Data to examine

########

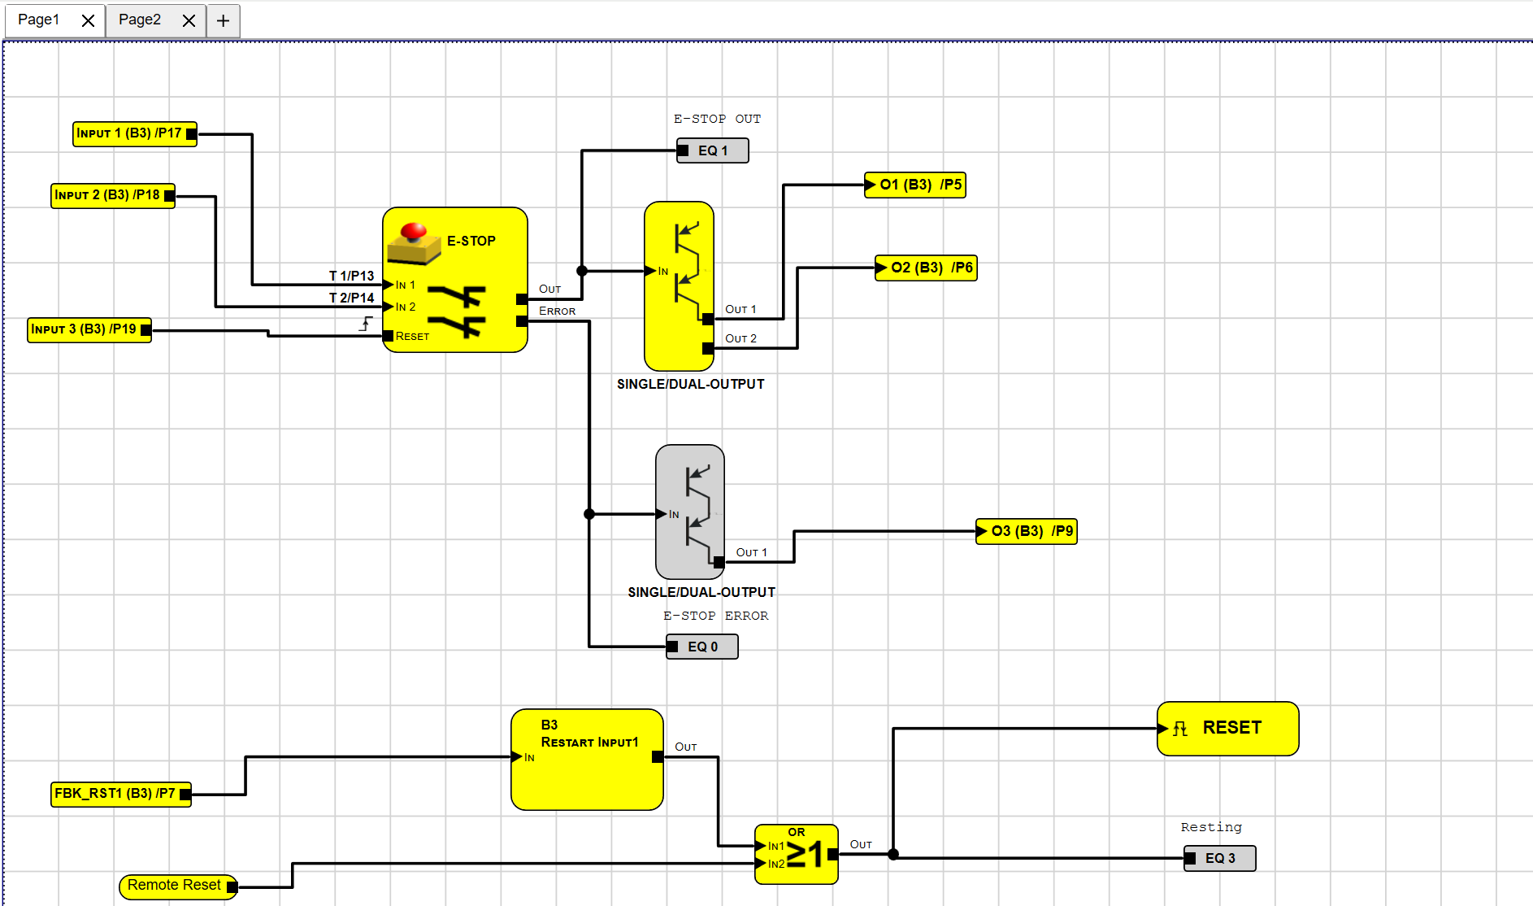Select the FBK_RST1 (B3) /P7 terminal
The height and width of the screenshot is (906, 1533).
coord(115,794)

########

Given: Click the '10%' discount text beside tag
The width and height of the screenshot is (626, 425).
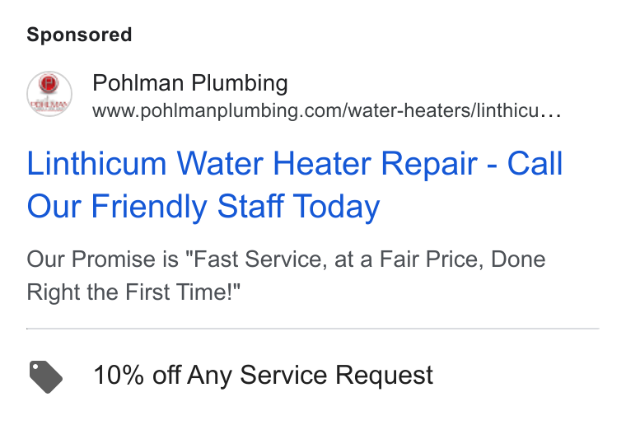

########

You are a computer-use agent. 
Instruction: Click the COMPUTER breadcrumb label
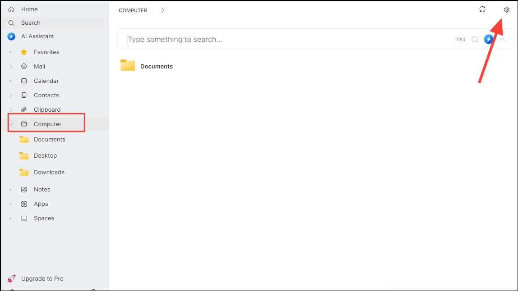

########

The problem
What lines in the data above contain the word "Click"? Copy them all.

Solution to this exercise
Given: Click the '10%' discount text beside tag
Instruction: Click the COMPUTER breadcrumb label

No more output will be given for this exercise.